Tout autour du monde, les dragons abandonnent leur forme humaine, qui n’est qu’une illusion. Les chasseurs dans les montagnes jettent leur arc. Un pêcheur en mer laisse son petit bateau couler car il devient trop gros pour que l’embarcation puisse le porter. Un garde à bord d’une caravane quitte son campement au milieu de la nuit et s’enfonce dans l’obscurité. Ses compagnons ne le reverront plus jamais.

Tout autour du monde, les voix des dragons reprennent le bruit et le répètent en ajoutant leur puissance à ces notes.

L’heure est venue.

C’est le chant qu’ils n’ont pas entendu de mémoire du plus vieux dragon vivant sur ce monde. Mais, instinctivement, ils le connaissent.

Dans l’obscurité à l’ouest de Novindus, un énorme dragon noir s’élance dans la nuit étoilée. Ses ailes puissantes claquent comme des coups de tonnerre tandis qu’il tournoie et s’élève en cherchant à répondre à un appel si ancien qu’il n’a pas besoin de mots pour le reconnaître.
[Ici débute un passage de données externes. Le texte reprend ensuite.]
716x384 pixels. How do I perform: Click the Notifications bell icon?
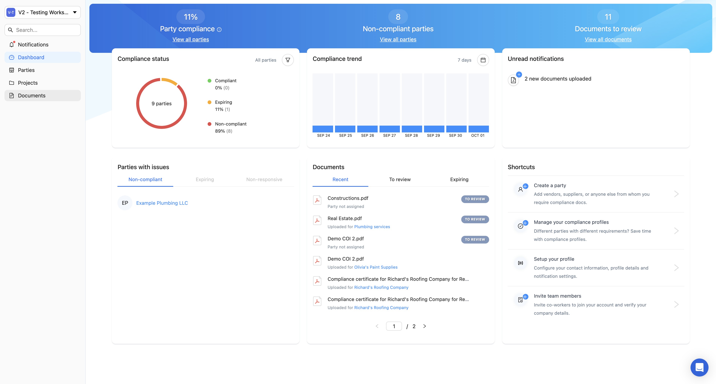point(12,45)
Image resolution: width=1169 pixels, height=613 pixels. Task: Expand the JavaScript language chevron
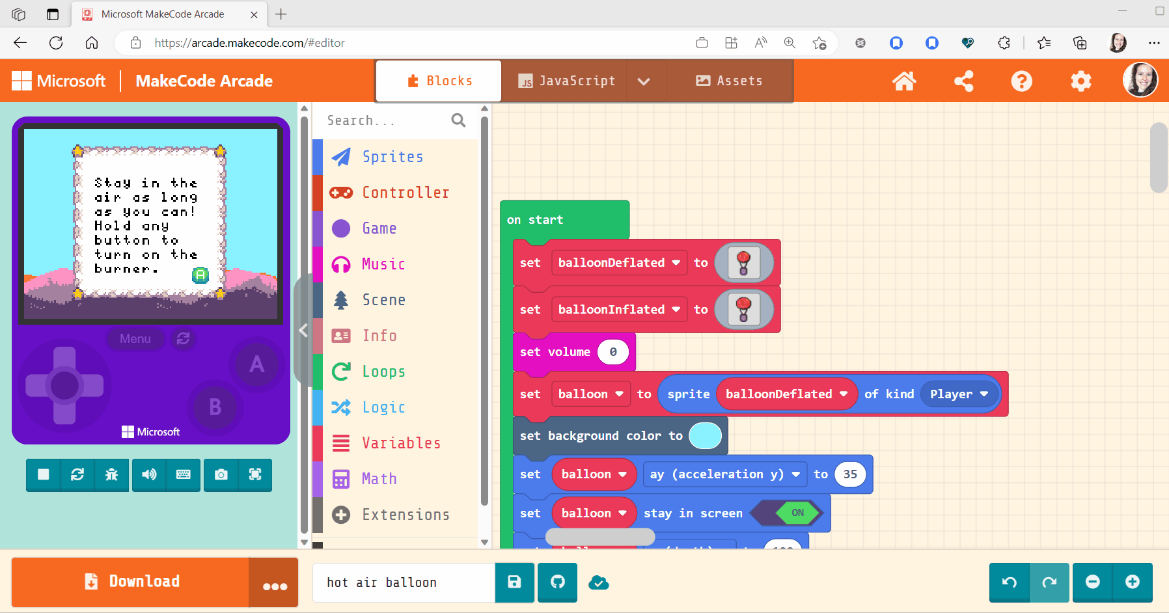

Au soleil de midi à Rillanon, sur les plus hauts sommets méridionaux de l’île, un énorme dragon blanc pousse un cri rempli d’émotions si profondes qu’il n’a pas de nom pour elles. Puis il s’élance dans le firmament, tel un énorme nuage sur le bleu du ciel aux yeux du chasseur qui lève la tête à ce moment-là.

Tout autour du monde, l’appel est répété, et les dragons cachés parmi les humains y répondent. En quelques minutes, il est repris en écho par tous, qui lui répondent et le relaient. Dans de lointaines montagnes, dans de profondes cavernes, sur des plages isolées et au cœur de vallées désertes, des dragons se lèvent.

Dans une immense caverne sous une ville abandonnée, le plus grand de tous les dragons lève la tête et tend l’oreille. Autour d’elle, car il s’agit d’une femelle, des silhouettes encapuchonnées attendent, car voici venue l’heure du nexus, le tournant de toutes choses. Maintenant s’annoncent des jours incertains.

Lentement, la dragonne baisse sa tête couverte de joyaux et ferme les yeux. Ses compagnons se retournent pour veiller sur l’oracle des Aal qui somnole à présent, car elle est arrivée au bout du futur. Ceci est le moment où le temps lui-même va changer, et même la plus puissante devineresse dans toute l’histoire de l’univers ne sait pas ce que demain va apporter.